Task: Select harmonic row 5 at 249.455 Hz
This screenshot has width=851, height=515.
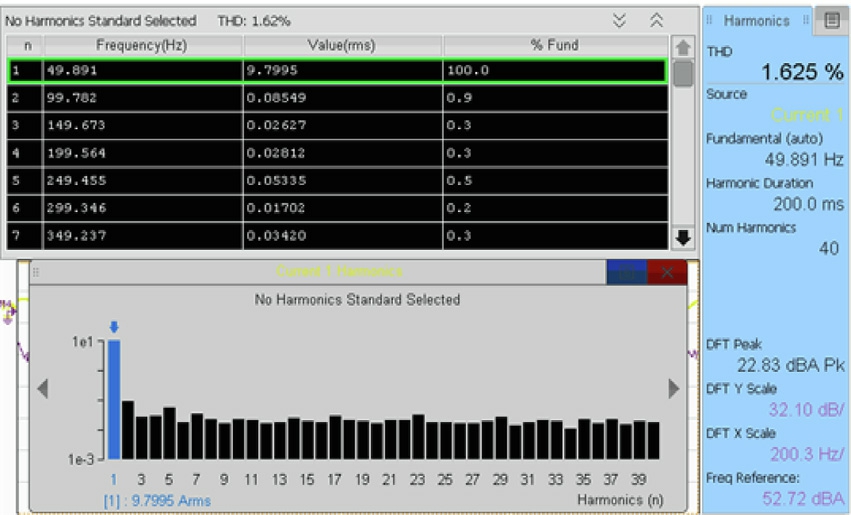Action: tap(338, 181)
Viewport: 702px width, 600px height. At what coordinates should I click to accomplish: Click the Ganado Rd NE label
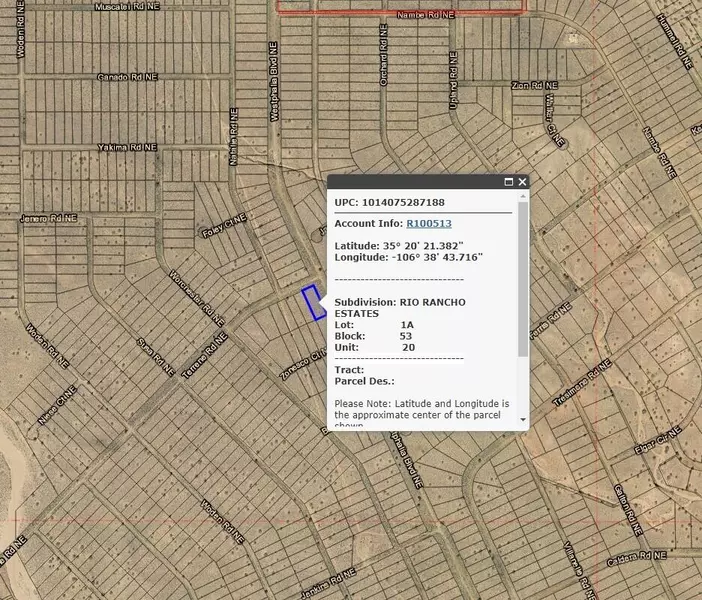[x=125, y=77]
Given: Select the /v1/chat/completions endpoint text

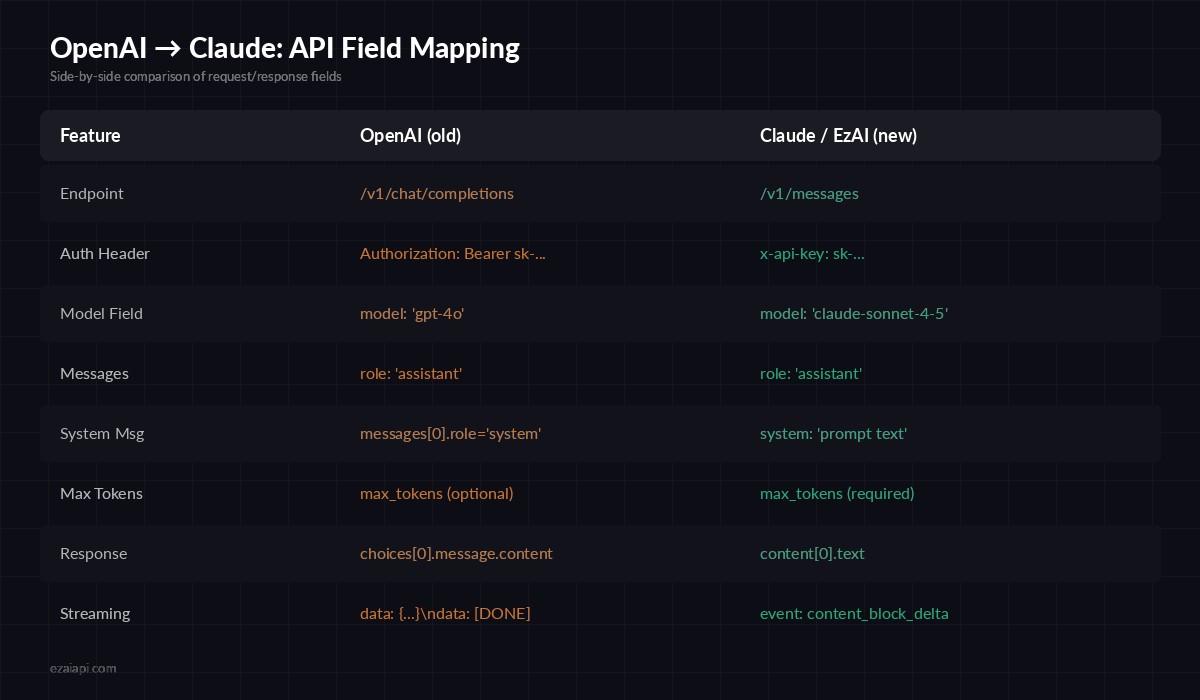Looking at the screenshot, I should tap(437, 193).
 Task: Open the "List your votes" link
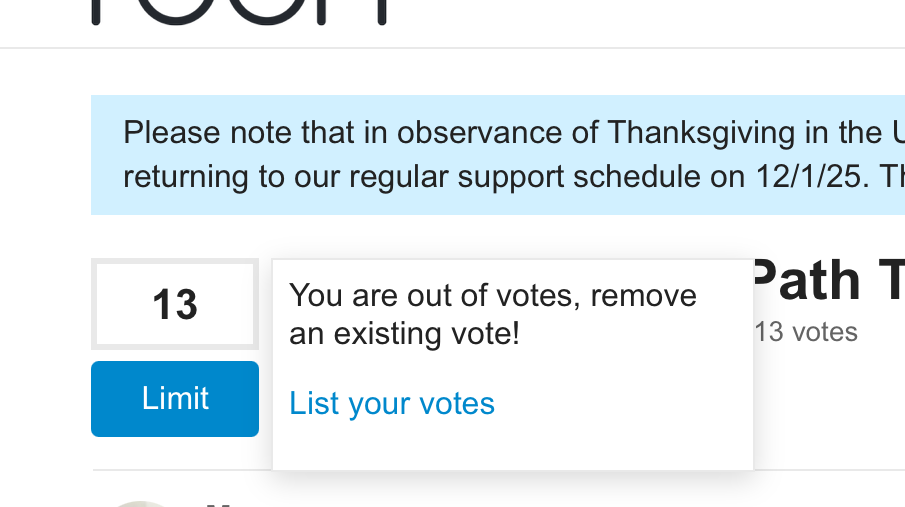[392, 403]
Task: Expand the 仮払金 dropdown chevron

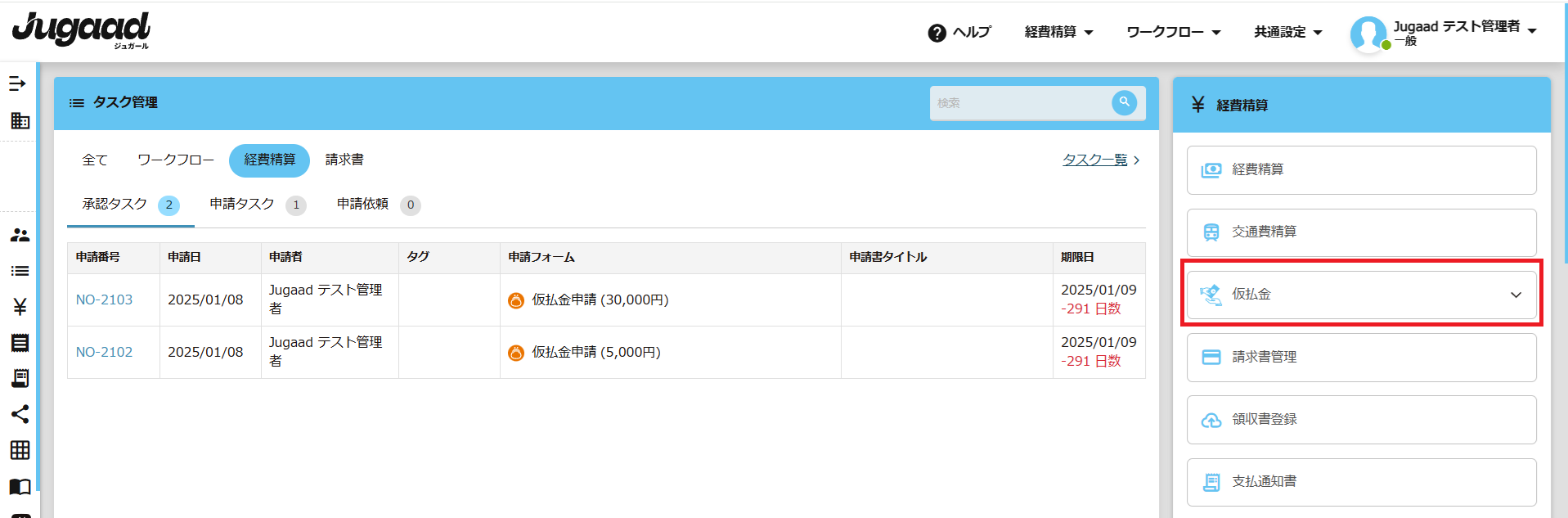Action: pyautogui.click(x=1516, y=295)
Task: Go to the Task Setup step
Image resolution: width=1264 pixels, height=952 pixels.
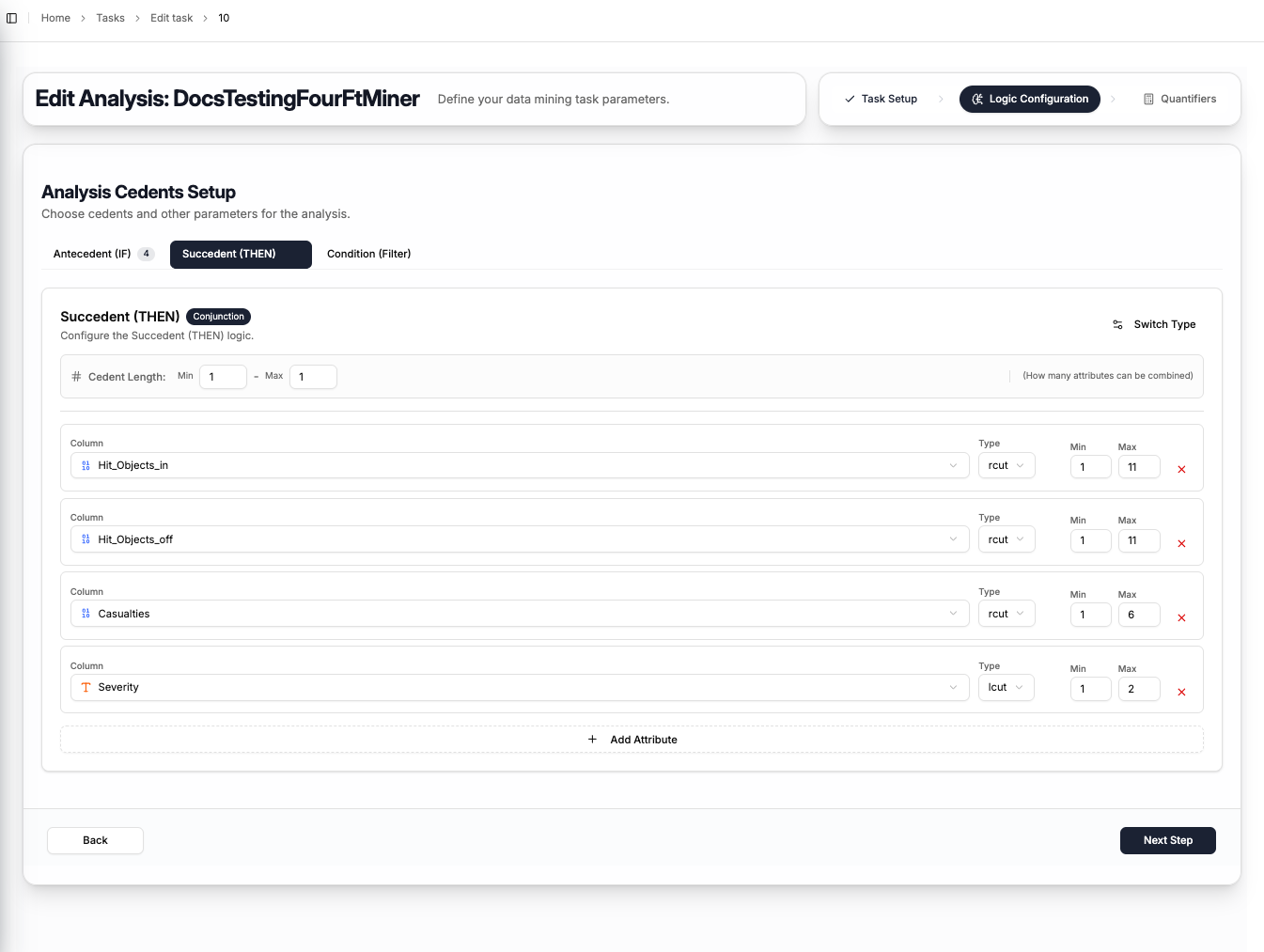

__________

Can you rewrite all the rows above, putting "Choose" wherever "Select" appears, changing nothing else, and leaving out the pictures?

§ **Solution**
Task: Choose harmonic row 5 at 249.455 Hz
This screenshot has width=851, height=515.
Action: tap(338, 181)
Viewport: 702px width, 600px height. At what coordinates should I click to accomplish: Click the Ganado Rd NE label
[x=125, y=77]
Given: Choose the /v1/chat/completions endpoint text

Looking at the screenshot, I should tap(437, 193).
 Task: Open the "List your votes" link
[392, 403]
Task: Expand the 仮払金 dropdown chevron

Action: pyautogui.click(x=1516, y=295)
Task: Go to the Task Setup step
Image resolution: width=1264 pixels, height=952 pixels.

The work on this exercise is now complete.